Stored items
========================

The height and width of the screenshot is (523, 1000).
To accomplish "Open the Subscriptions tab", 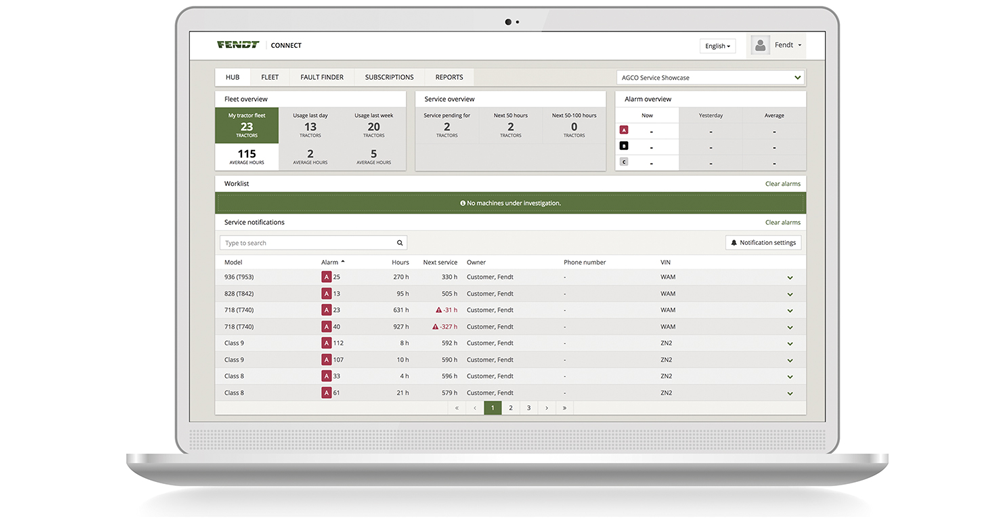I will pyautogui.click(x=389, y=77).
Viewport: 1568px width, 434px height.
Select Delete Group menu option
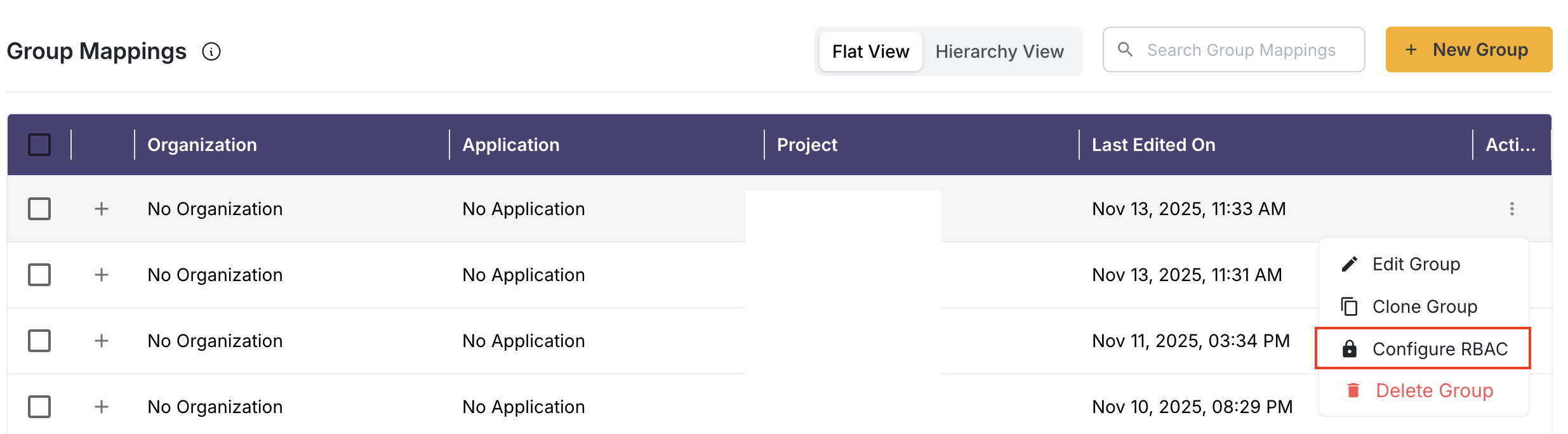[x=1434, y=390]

========================

Across the entries above, how many lines contain the string "width"? The number alone is the answer.

2